Think Brick Awards: Brick seen as a 'safe material' amid apartment worries

August 15, 2019
The GB house in Sydney. Photo: Justin Alexander

Amid Australia’s numerous annual architecture awards, the Think Brick Awards have the biggest cash prizes and the smallest winner’s circle.

Only six $10,000 prizes, one shared this year, were given out at the gala held in Melbourne on Thursday night.

As succinct as this prize pool is, the winning projects neatly summarise some of the major movements occurring in contemporary building design across the country.

They show a funky roof that’s the opposite of the flatness that prevailed for several decades; the use of monumental masonry as a way of tying new buildings into older or heritage environments; and three residential projects where such an enduring material is made to look quite plastic, strangely lightweight or playfully decorative.

Being an event to promote the age-old product of fired clay in brick or roof tile form, the common factor is showing off inventive applications.

And the seven cited projects in the awards’ 13th year – houses, landscapes, commercial buildings and the first timer or “new entrant” prize – do that in quite brilliant ways.

Think Brick chief executive Elizabeth McIntyre, who heads the peak body of a construction industry sector that generates $350 billion of Australia’s GDP, says “every year we’re surprised and get so much inspiration from the way this single material can be used”.

In light of the woes besetting fast-track concrete or tilt-panel apartment constructions, she says there is renewed focus on the reliable solidity of brick-built buildings. “Brick is being seen as a safe material.”

Yet while there’s much talk internationally of the “renaissance of brick”, McIntyre and the architects who love using it have been making buildings of masonry because they recognise it as a timeless, honest material that allows for structures more individually crafted than computer-aided contrived.

GB House on the coast near Clovelly, which won the Holbury Hunt Residential Award, is by one of Sydney’s Italian-trained virtuosos Renato d’Ettorre.

It’s an excellent exemplar of the hard-wearing material laid in such a variety of ways that white glazed bricks make the exterior both super textural and of the seaside, but also appear in parts like a woven fabric.

GB House is porous to light and breeze.

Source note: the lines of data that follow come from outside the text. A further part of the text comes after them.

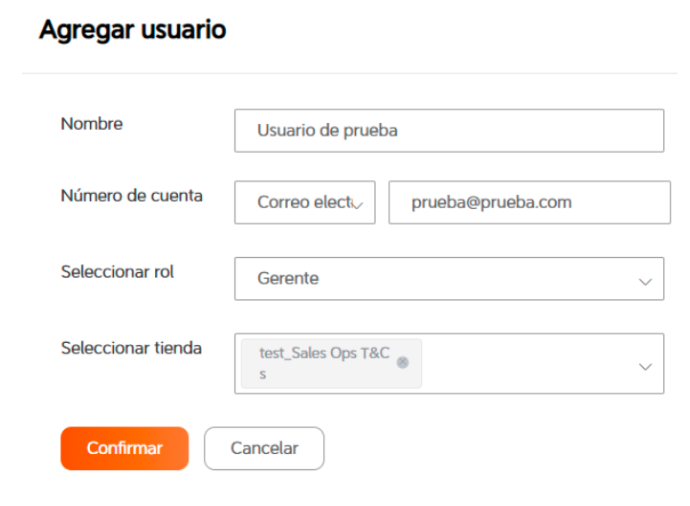The image size is (690, 506).
Task: Open the Gerente role dropdown
Action: click(449, 279)
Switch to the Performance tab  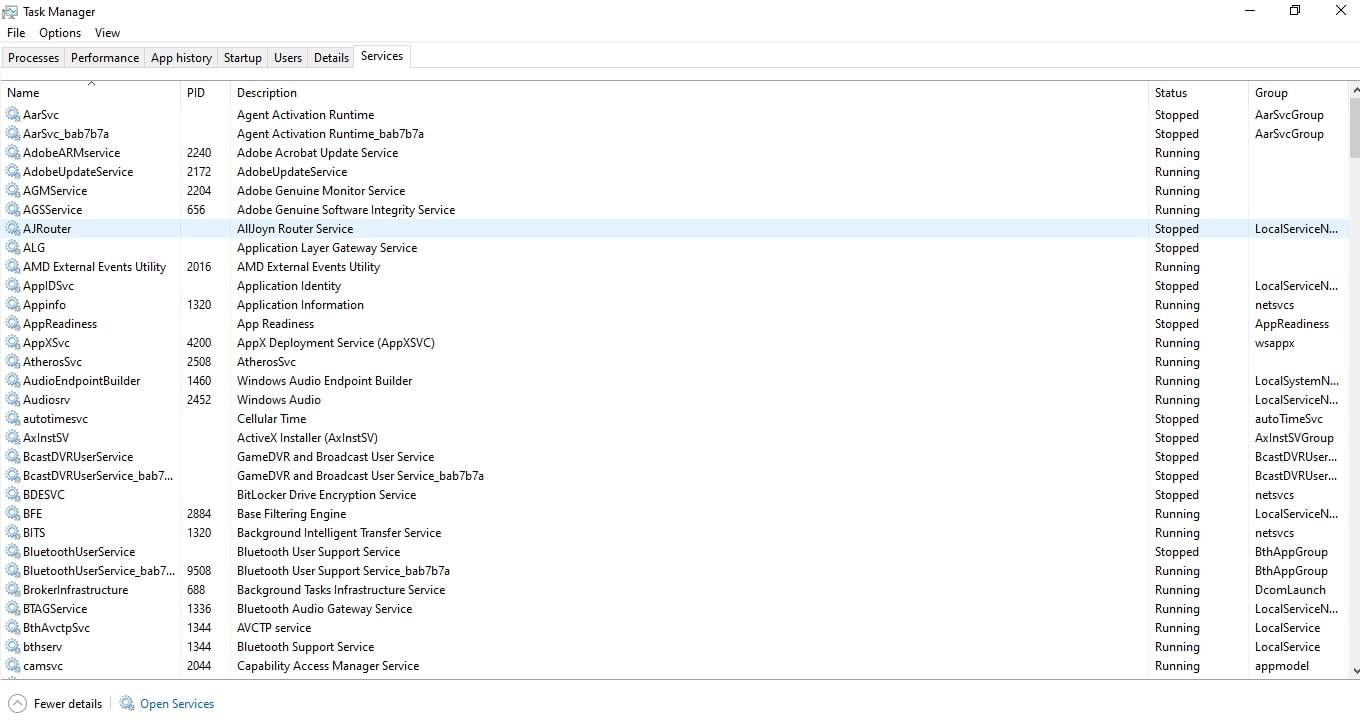pyautogui.click(x=104, y=57)
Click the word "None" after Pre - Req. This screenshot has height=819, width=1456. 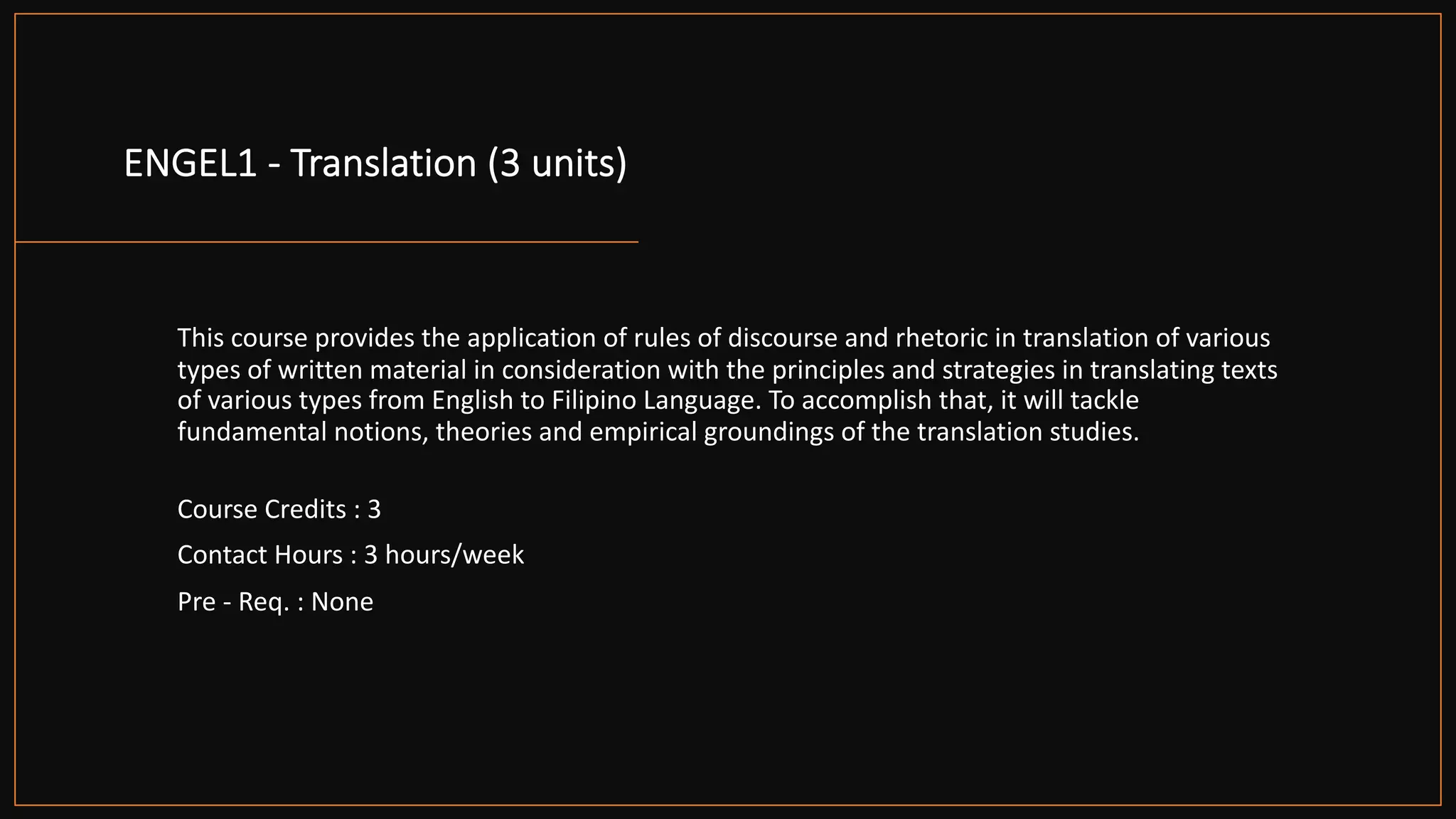(342, 602)
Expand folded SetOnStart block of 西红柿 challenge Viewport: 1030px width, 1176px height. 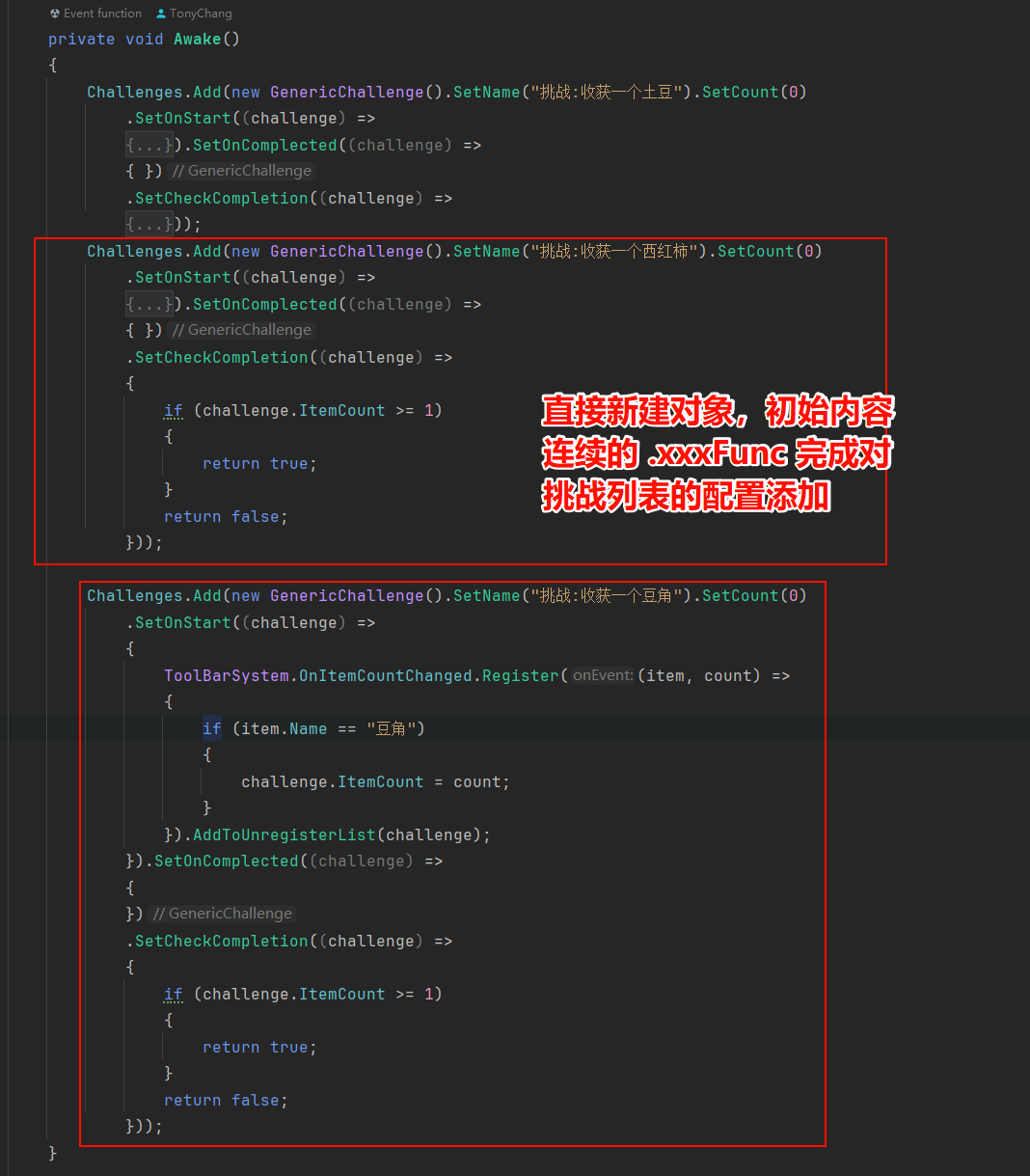[x=149, y=304]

Photo: Justin Alexander

Both inside and out, sections of brick have been laid on their sides to be porous to light and breeze appearing either as fine white breezeblocks or as red terracotta screens.

The jurists decided GB House, which also won this year’s NSW AIA top Wilkinson Awards for Residential Design, “had a diaphanous, translucent quality. The project does things which you just don’t expect with brick.”

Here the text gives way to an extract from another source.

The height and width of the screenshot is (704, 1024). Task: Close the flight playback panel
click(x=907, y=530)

Down on Tasmania’s Derwent River, Otago Bay House by Melbourne’s Topology Studio won the Kevin Borland Masonry Award.

Topology Studio's Derwent River house. Photo: Paul Hermes

It is just as apparently multi-grained under different daylight exposures but is more about solidity and substance in an exposed setting.

Made of locally-sourced bricks that suit the tonality of the terrain, and replete with courtyards, colonnades, ledges and terraces, the jury called it “an incredibly resolved project” with “a thorough understanding of the constraints and possibilities of masonry”.

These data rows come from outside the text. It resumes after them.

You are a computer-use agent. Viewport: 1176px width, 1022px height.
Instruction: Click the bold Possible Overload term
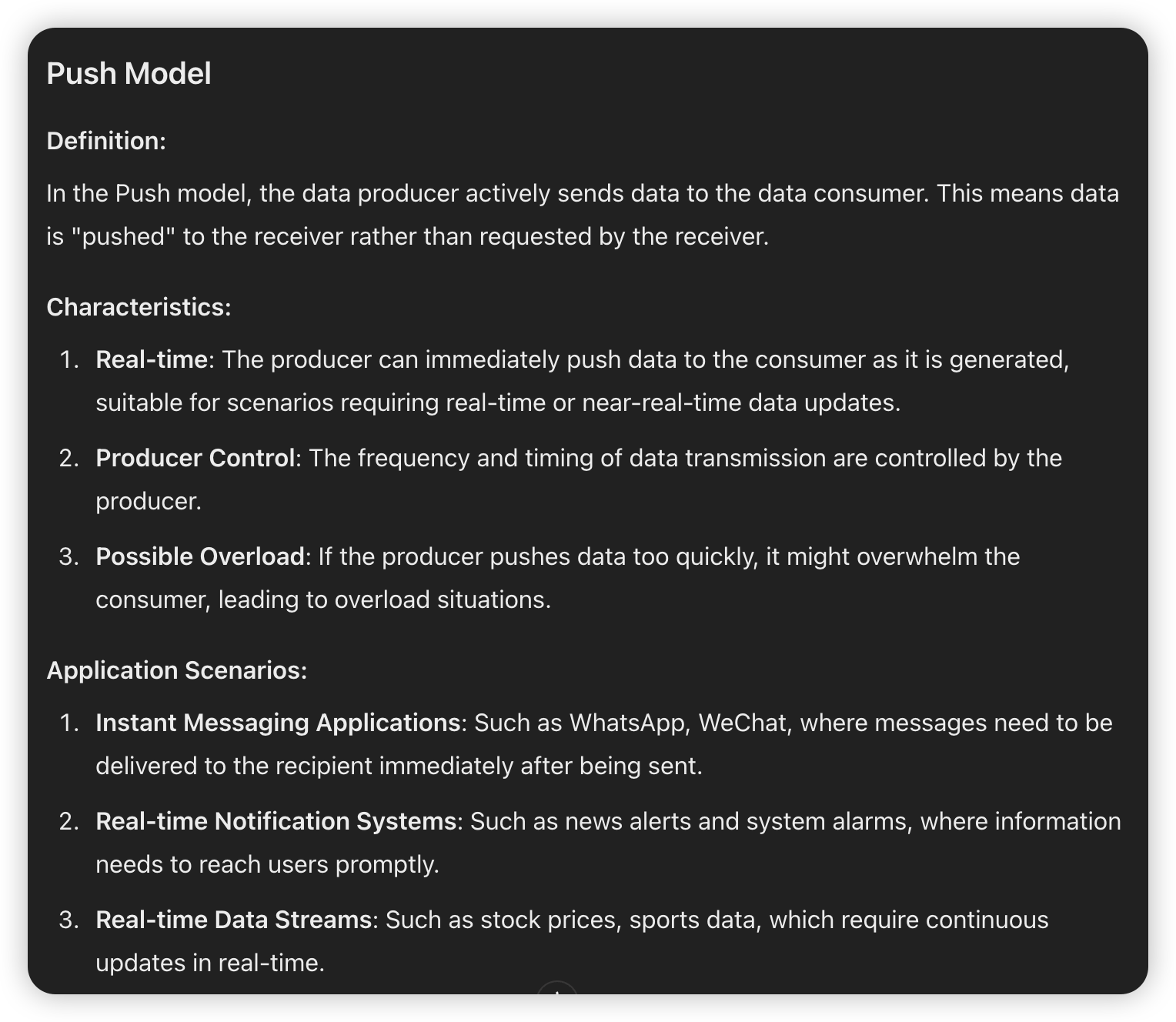click(200, 556)
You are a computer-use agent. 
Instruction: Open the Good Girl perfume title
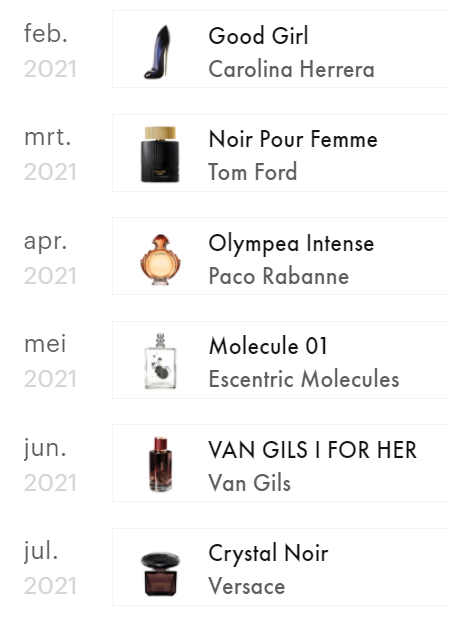coord(258,36)
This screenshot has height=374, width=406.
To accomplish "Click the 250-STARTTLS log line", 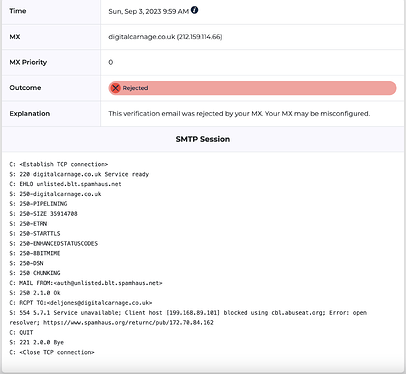I will click(x=35, y=233).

The New Entrant winner, 1&2 House by Newcastle’s Curious Practice, needed to raise the living floor above a flood plain and did so with heavy-weight blockwork.

1&2 House by Newcastle's Curious Practice. Photo: Katherine Lu

The jury opined that the house emerged as “a humble, beautifully-considered composition” full of “delight and invention”.

Roof tiles are also products of fired earth and over in Perth, in established Subiaco, a new house not only implies the gifting of generous open space on a corner site, but disguises a second level in a mostly single-storey neighbourhood by lifting up a roofscape as a tall-hat of terracotta tiles.

The tall tiled roof in Subiaco. Photo: Christopher Frederick Jones

This sensitivity to local character is a trademark of Brisbane’s Vokes and Peters, and won the house the Robin Dods Roof Tile Excellence Award.

The jury said, “spatially and geometrically nuanced, it showcases the elegance and complex forms of a roof tile when detailed correctly with care”.

Muir Architecture and OPENWORK won the Landscape Award for their ground plane collage in adding “tapestry-like” paved topologies in the gardens of Melbourne’s National Gallery.

Meanwhile the joint winners of the Horbury Hunt Commercial Award are both standout Sydney buildings and both took trouble to fit in with their historic precincts.

Koichi Takada Architects’ lyrical eight-level masonry podium that fronts the taller office towers of Arc, in Clarence and Kent streets in Sydney, accedes to the established aesthetic of the next-door warehouse.

The masonry podium by Koichi Takada Architects. Photo: Tom Ferguson Photography

Made with 300,000 handcrafted bricks, the jury said Arc makes “a very special contribution to the City of Sydney”.

Co-recipient in the commercial category is Smart Design Studio’s colossal Green Square rail operations centre that has two massive arches referencing the tunnels and bridges of Victorian-era railway construction.

The jury recognised it as harkening back “to the glory days of public infrastructure”.